Then \(\lim_{n\to\infty}a_{n}=0\).

Lemma 2.2

([20])

Let \(\{\gamma_{n}\}\) be a sequence of real numbers such that there exists a subsequence \(\{\gamma_{n_{i}}\}\) of \(\{\gamma_{n}\}\) such that \(\gamma _{n_{i}}<\gamma_{n_{i}+1}\) for all \(i\geq1\). Then there exists a nondecreasing sequence \(\{m_{k}\}\) of positive integers such that \(\lim_{k\to\infty}m_{k}=\infty\) and the following properties are satisfied by all (sufficiently large) positive integers k:

$$\gamma_{m_{k}}\le\gamma_{m_{k}+1},\qquad \gamma_{k}\le \gamma_{m_{k}+1}. $$

In fact, \(m_{k}\) is the largest number n in the set \(\{1, \ldots, k\}\) such that the condition \(\gamma_{n}<\gamma_{n+1}\) holds.

3 Main results

Now, we first introduce our self-adaptive algorithm. Let \(H_{1}\) and \(H_{2}\) be two real Hilbert spaces. Let \(f:H_{1}\to\mathcal{R}\cup\{ +\infty\}\) and \(g:H_{2}\to\mathcal{R}\cup\{+\infty\}\) be two proper and lower semi-continuous convex functions and \(A:H_{1}\to H_{2}\) be a bounded linear operator. Let \(\psi:H_{1}\to H_{1}\) be a κ-contraction and \(B:H_{1}\to H_{1}\) be a strongly positive bounded linear operator with coefficient \(\zeta>\kappa\).

Algorithm 3.1

Set

$$h(x)=\frac{1}{2}\bigl\Vert (I-\operatorname{prox}_{\lambda g})Ax\bigr\Vert ^{2}, \qquad l(x)=\frac{1}{2}\bigl\Vert (I- \operatorname{prox}_{\lambda f})x\bigr\Vert ^{2} $$

and

$$\theta(x)=\sqrt{\bigl\Vert \nabla h(x)\bigr\Vert ^{2}+\bigl\Vert \nabla l(x)\bigr\Vert ^{2}} $$

for all \(x\in H_{1}\). For an initialization \(x_{0}\in H_{1}\), assume that a sequence \(\{x_{n}\}\) has been constructed in \(H_{1}\) with \(\theta(x_{n})\ne \emptyset\) as follows.

Compute \(x_{n+1}\) via

$$ x_{n+1}=\alpha_{n} \psi(x_{n})+(I- \alpha_{n}B)\operatorname{prox}_{\lambda f}\bigl(x_{n}-\mu _{n}A^{*}(I-\operatorname{prox}_{\lambda g})Ax_{n}\bigr) $$
(3.1)

for all \(n\ge0\), where \(\{\alpha_{n}\}\subset[0,1]\) is a real number sequence and \(\mu_{n}\) is the step size satisfying \(\mu_{n}=\rho_{n}\frac {h(x_{n})+l(x_{n})}{\theta^{2}(x_{n})}\) with \(0<\rho_{n}<4\).

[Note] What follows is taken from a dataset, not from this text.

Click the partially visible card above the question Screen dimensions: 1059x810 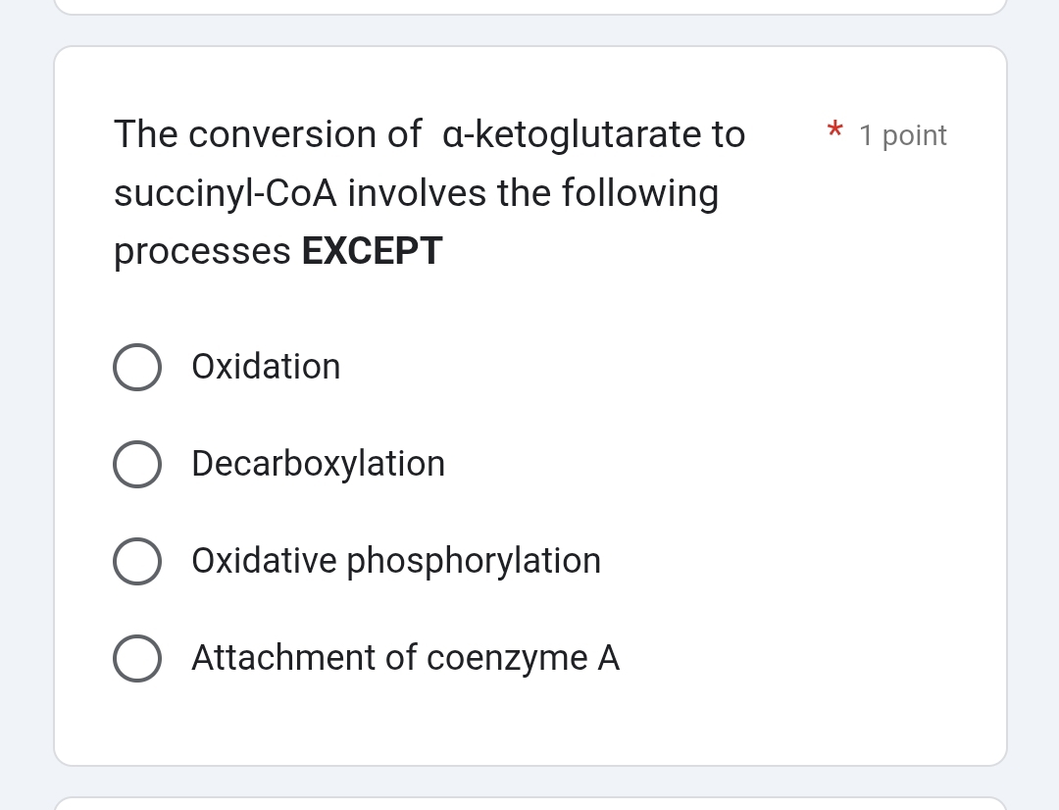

If \(\theta(x_{n})=0\), then \(x_{n}\) is a solution of the problem (1.8) and the iterative process stops. Otherwise, we set \(n:=n+1\) and go to the sequence (3.1).

Theorem 3.2

Suppose that \(\Gamma\ne\emptyset\). Assume the parameters \(\{\alpha_{n}\}\) and \(\{\rho_{n}\}\) satisfy the conditions:

  1. (C1)

    \(\lim_{n\to\infty}\alpha_{n}=0\);

  2. (C2)

    \(\sum_{n=0}^{\infty}\alpha_{n}=\infty\);

  3. (C3)

    \(\epsilon\le\rho_{n}\le\frac{4h(x_{n})}{h(x_{n})+l(x_{n})}-\epsilon\) for some \(\epsilon>0\) small enough.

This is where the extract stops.